> Text provided
____________
|Google Panda and thin content threshold|
I would like to get some opinions on on what constitutes thin content.
I was hit by Panda and decided to code a script that basically pulls every thread on my forum and its word count.
I'm surprised to see nearly 4,000 out of 20,000 have 100 words or less.
That to me is a pretty hight ratio of thin content.
What are your thoughts, is 100 to low, would 200 words min be more inline?
I suspect the algo for measuring whether content is thin is a lot more sophisticated than just word count.
I'm sure from all the communication that "shallow" content (note - it's not "thin" content) is being measured quite differently than word count. However, there certainly is a chance that a forum post of few words might be seen as shallow.
For forum posts, I'd say 100 words is too high a threshold - go for a cut off of 40 words and see what that reveals. Also see if there are a lot of "fluff" posts on the forum.
Agreed its not going to be the only metric, but it's gotta be one, 0 words is as shallow as it gets so it's there in the sauce for sure.
If I go down to 50 the ratio drops considerably. This looks more accurate, a thread with 100 words or 50 and below looks a lot different in the browser than numbers in a table.
____________
> Data below
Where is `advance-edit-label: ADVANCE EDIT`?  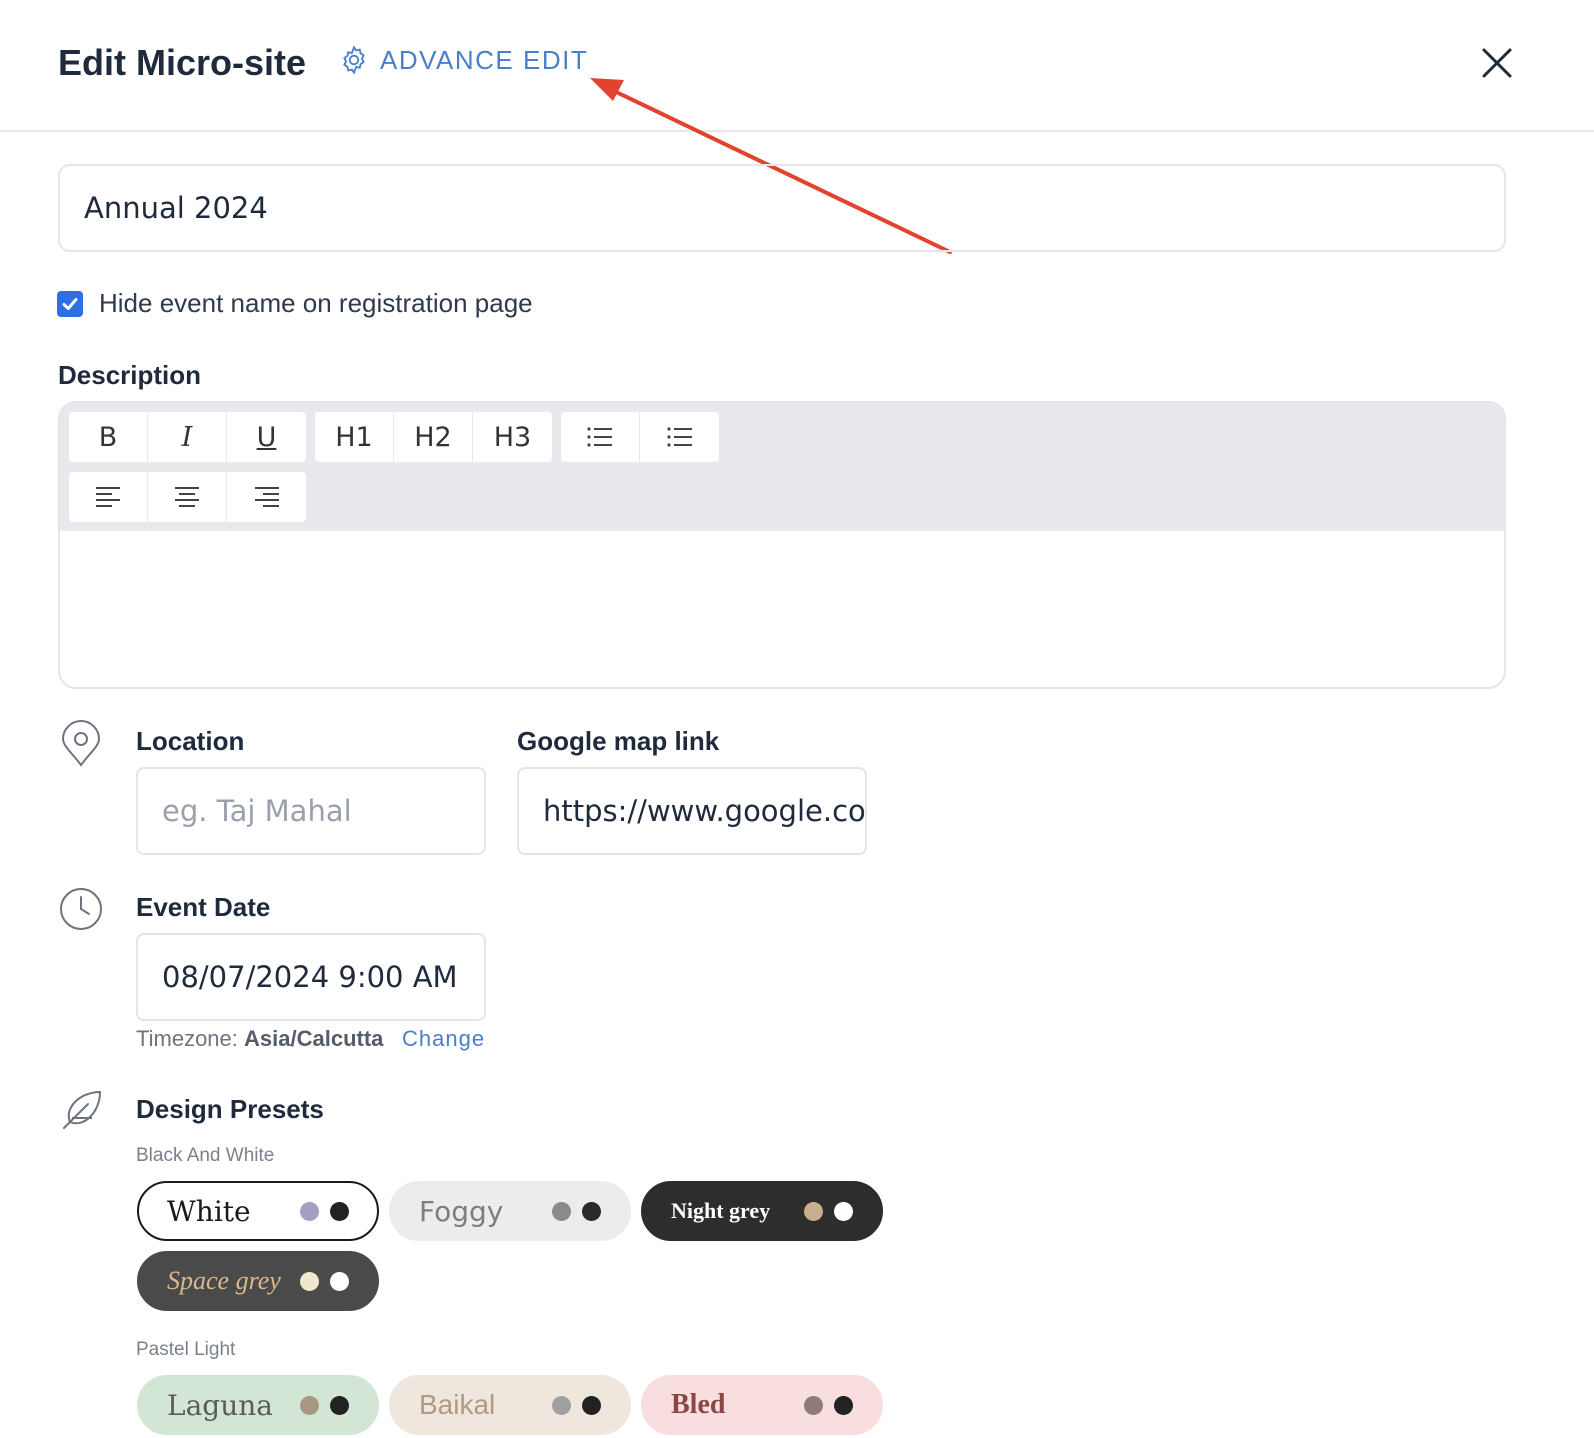
advance-edit-label: ADVANCE EDIT is located at coordinates (484, 60).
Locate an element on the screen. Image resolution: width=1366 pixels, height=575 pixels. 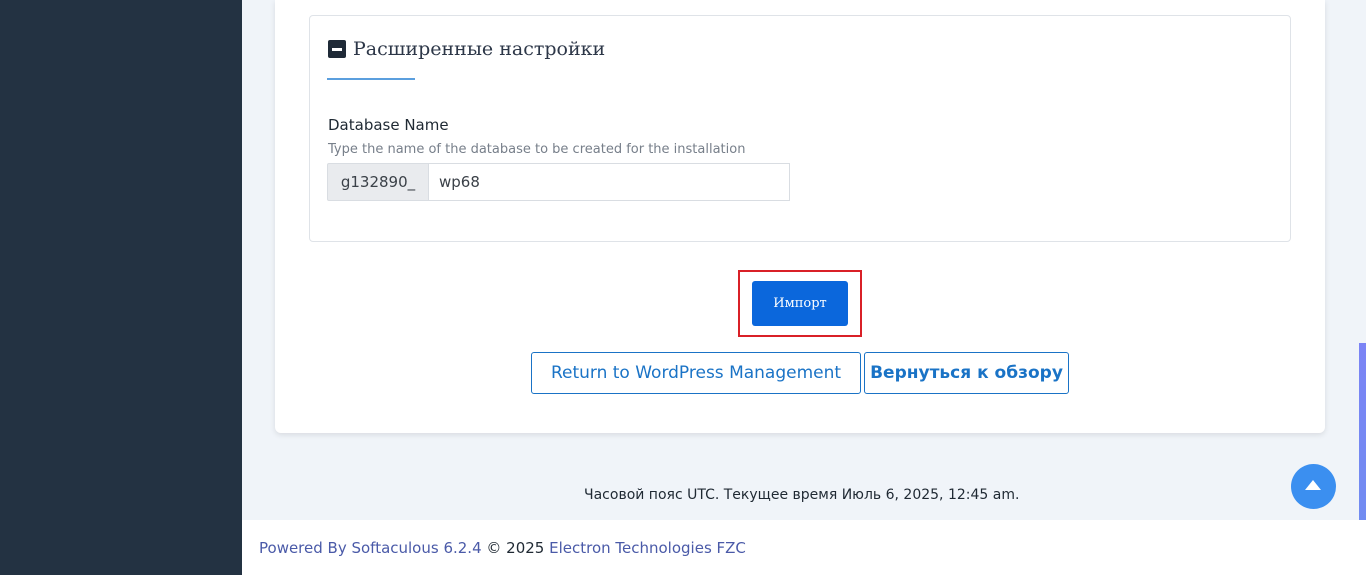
____________
Carry on the forum thread about Google Panda and thin content, picking up after its final post. The data here comes from a separate source.

The posts below 50 words are no more than a few sentences, so not very 'deep'. They dont appear to be getting any traffic and are years old too so might as well make them vanish and see what happens.
You say it's not about words but i skipped all the Pandas until I stupidly reduced forum posts per thread page from 25 to 10 to see if page speed increased. The unaware side effect was spreading my content 'thinner'. 5 days later after a deep crawl Panda 2.4 released and i got dumped.
Thanks for both your input.
I'll chime in here with a thought or two.
Panda wise, I've been clobbered, then beaten to a pulp by every new instance.
OK fine, I'm not especially surprised considering what I've read about "Shallow Content" here at WW.
Why? Because I made a deliberate choice years ago to publish mostly what appears to be the very definition of "Shallow Content".
Just the facts!
That means that most of my pages contain text that simply recites known facts, facts that are available on a lot of sites. Doesn't seem to matter how many facts or words are involved, just that they are available in a lot of places on the net.
Those facts only play a supporting role on the pages. They support the unique content on the page.
Unique content on my pages is in the form of images that I personally took at various events over the years. Doesn't seem to matter how many unique images are on a page. Seems the text is more important at the moment.
I could probably easily have come up with a few paragraphs of opinion about the subject of any of those images, but my opinion isn't what the site is about.
The result is that from a more technical point of view there isn't anything "unique" about my site, no "added value" so to speak.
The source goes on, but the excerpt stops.